[AAR] Scenariusz III (1807) - Paweł vs Raleen, 06.12.2014

Iganie 1831, Ostrołęka 16 lutego 1807 i inne gry oparte na zasadach systemu
Awatar użytkownika
Raleen
Colonel Général
Posty: 43386
Rejestracja: czwartek, 22 grudnia 2005, 14:40
Lokalizacja: Warszawa
Has thanked: 3948 times
Been thanked: 2515 times
Kontakt:

[AAR] Scenariusz III (1807) - Paweł vs Raleen, 06.12.2014

Post autor: Raleen »

Relacja z rozgrywki na Portalu Strategie:

http://portal.strategie.net.pl/index.ph ... Itemid=121
Panie, weźcie kości w rękę i wyobraźcie sobie, że gracie z królem Kastylii, i rzucając je na stół zdajecie wszystko na los bitwy. Jeśli dopisze wam szczęście, zrobicie najlepszy rzut, jaki kiedykolwiek uczynił król na ziemi; a jeśli rzut wam się nie powiedzie, inaczej nie odejdziecie z gry, jak z honorem.

Gil de Osem do króla Portugalii Jana I Dobrego przed bitwą pod Aljubarrotą (14.VIII.1385)
czarek0402
Sous-lieutenant
Posty: 487
Rejestracja: poniedziałek, 7 sierpnia 2006, 17:38
Lokalizacja: Dolnośląskie
Has thanked: 148 times
Been thanked: 20 times

Re: [Ostrołęka 1807] Bitwa na wschodnim brzegu Narwi, 06.12.

Post autor: czarek0402 »

Francuska artyleria skutecznie dezorganizuje wrogie oddziały w punkcie, na który ma być skierowany atak, rosyjska artyleria póki co pudłuje.
To wynikło z różnicy wysokości? Francuska na wzgórzach, rosyjska nie?
Rosjanie sprawnie rozwinęli w lesie tyralierów. W lesie rozwinęli się francuscy tyralierzy, który rozpoczynają strzelaninę z przeciwnikiem,
Dla mnie super nie ma jako takich kolumn, linii w pełnym znaczeniu hasających szybko, sprawnie przez lasy. A czy artyleria, ba wozy taborowe mogą przez las się poruszać czy tylko drogami?
Dużo udało się natomiast osiągnąć francuskiej artylerii, która raz po raz trafia w baterie rosyjskie, dezorganizując je i demontując działa
To przewaga jakościowa, różnica w wysokości czy łut szczęścia w rzutach?
Kolumny grenadierów przedzierają się przez zarośla.
To jest jakiś młodnik, krzaki, chaszcze? Na południu widać jakby spowalniały, zatrzymywały natarcie. W sumie doszli pod wzgórze koło Pomian, rozciągnęli swoje skrzydło, ale jakby już nie miał kto dalej atakować i zarazem bronić po drugiej stronie.
Za to bliżej centrum rosyjska artyleria zdołała zatrzymać frontalny atak piechoty z dywizji Sucheta.
Czyli jednak daje radę.

Fajnie, nadal na plus wszystko, widać różnicę w ilości jednostek na pierwszym i na ostatnim zdjęciu, te jednostki wyparowały ze strat czy są jakby na tyłach po ucieczkach w dezorganizacji? :)
Awatar użytkownika
Raleen
Colonel Général
Posty: 43386
Rejestracja: czwartek, 22 grudnia 2005, 14:40
Lokalizacja: Warszawa
Has thanked: 3948 times
Been thanked: 2515 times
Kontakt:

Re: [Ostrołęka 1807] Bitwa na wschodnim brzegu Narwi, 06.12.

Post autor: Raleen »

Już staram się odpowiedzieć najlepiej jak umiem.
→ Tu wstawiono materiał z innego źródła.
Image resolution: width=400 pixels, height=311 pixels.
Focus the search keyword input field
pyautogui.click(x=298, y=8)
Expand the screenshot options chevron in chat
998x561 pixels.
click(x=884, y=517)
1. Różnica wysokości czasem gra rolę, ale w tym przypadku, o który pytasz głównie różnica jakościowa. Francuzi mieli trochę lepiej wyszkolonych artylerzystów.

2. Artyleria przez lasy absolutnie nie chadza, chyba że przez las biegnie droga. Wozów taborowych póki co nie ma w systemie.

3. W tym przypadku to było jedno i drugie, tzn. przewaga była, ale też pewien łut szczęścia, że akurat szybko trafił.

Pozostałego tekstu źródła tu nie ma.